TASK OBJECTIVE: Copy every line of text in the data below word for word, and leave the pictures out of your answer.

TASK DATA:

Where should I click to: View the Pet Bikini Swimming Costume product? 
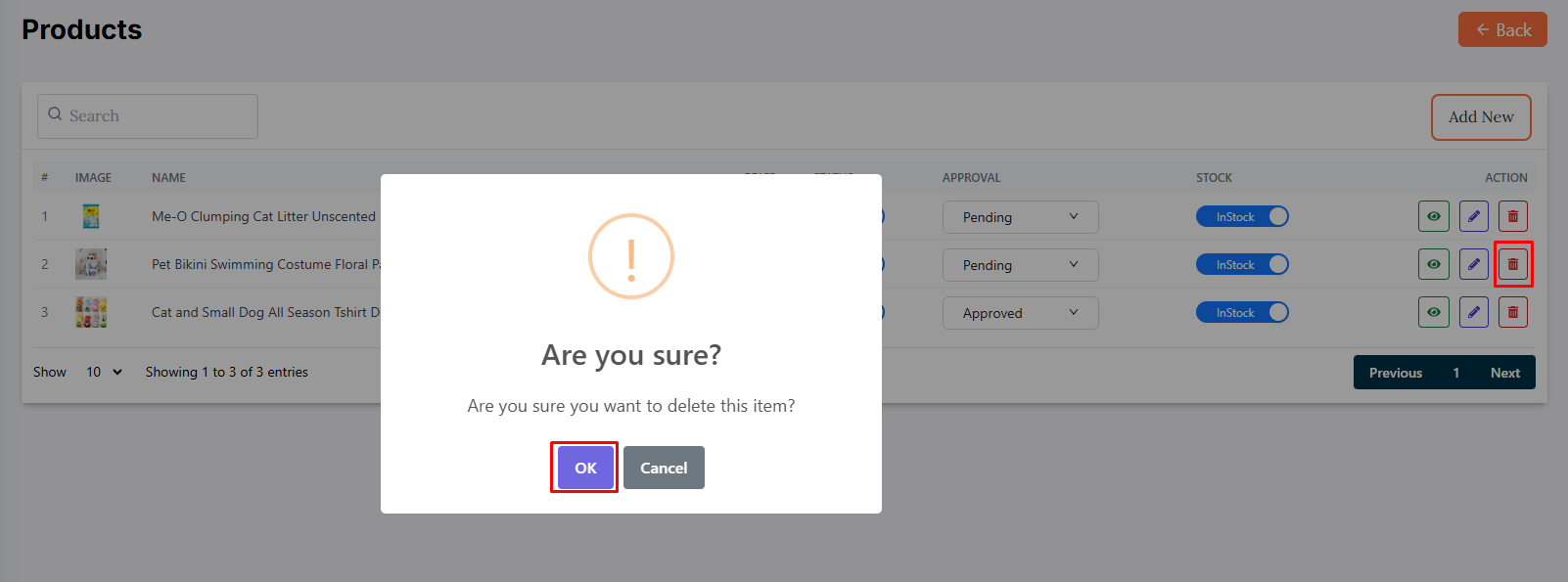pyautogui.click(x=1433, y=264)
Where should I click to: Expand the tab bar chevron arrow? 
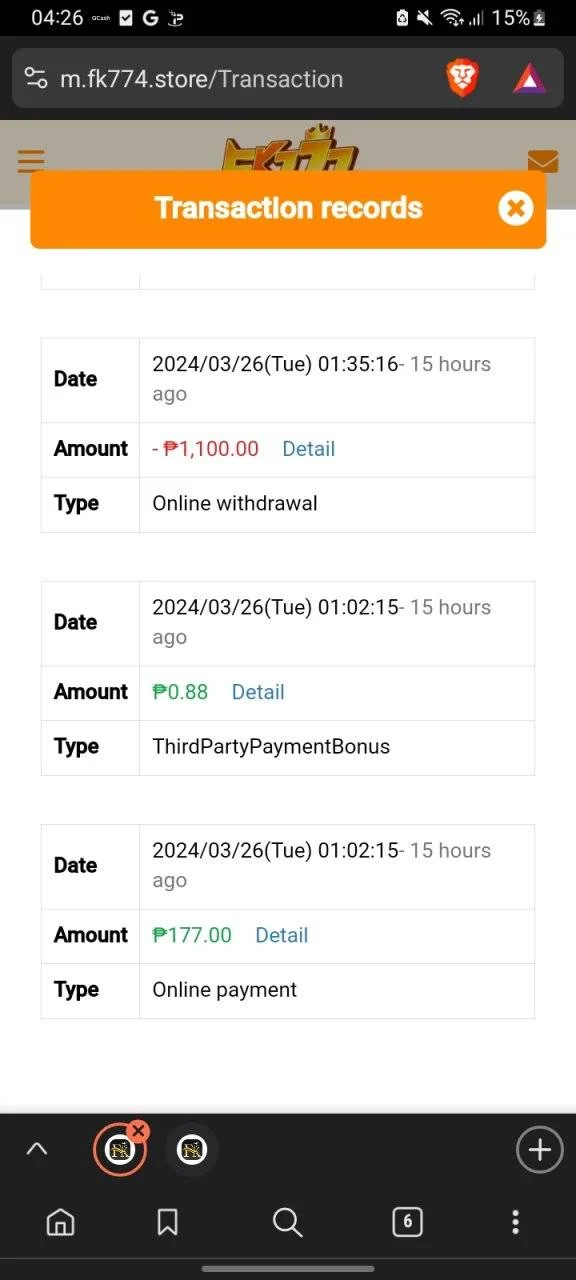pyautogui.click(x=36, y=1150)
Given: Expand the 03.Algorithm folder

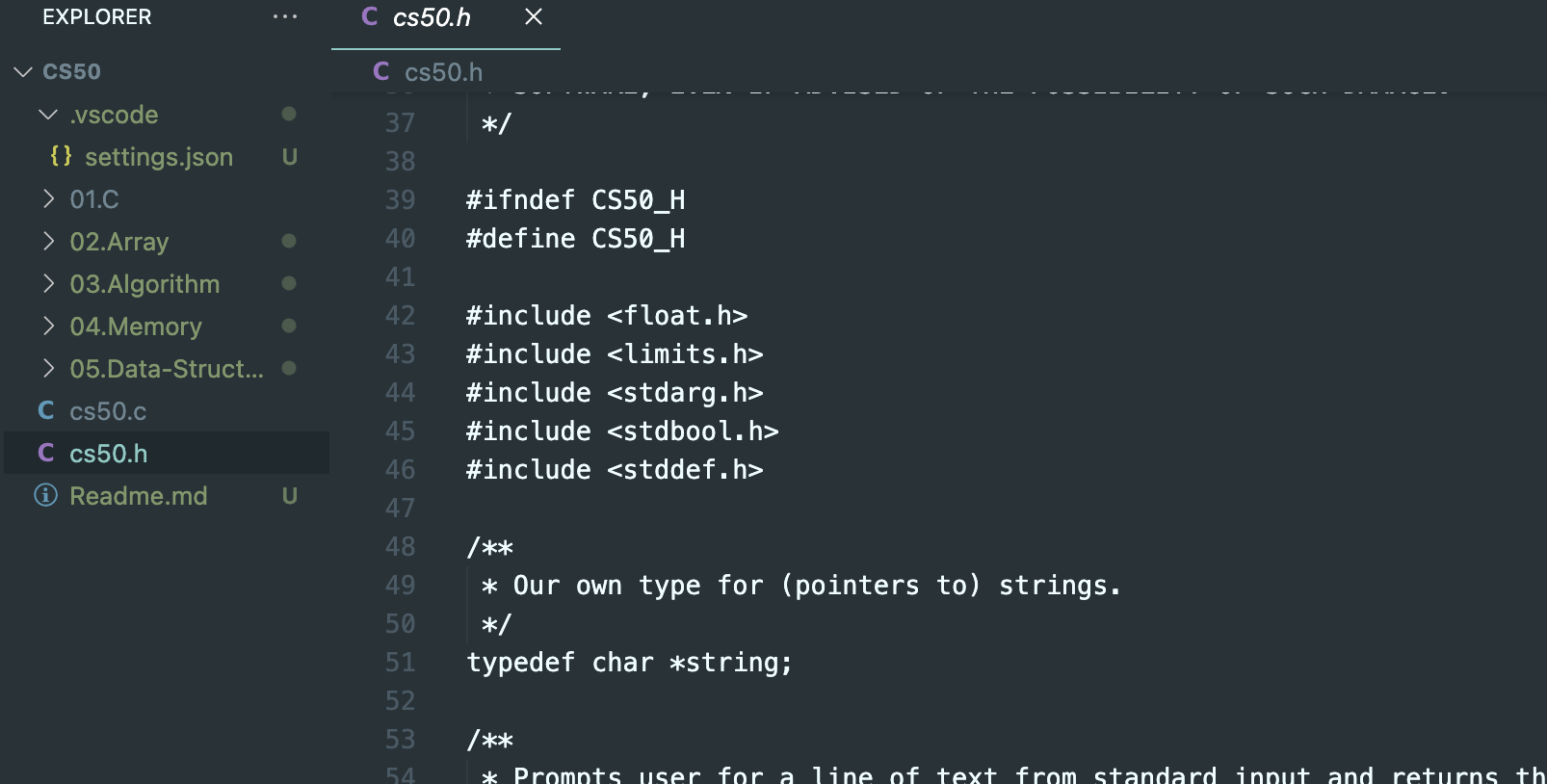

ANSWER TO THIS EXERCISE:
Where should I click to: View the Pet Bikini Swimming Costume product? 
pyautogui.click(x=1433, y=264)
Where should I click to: Expand the tab bar chevron arrow? 
pyautogui.click(x=36, y=1150)
Given: Expand the 03.Algorithm folder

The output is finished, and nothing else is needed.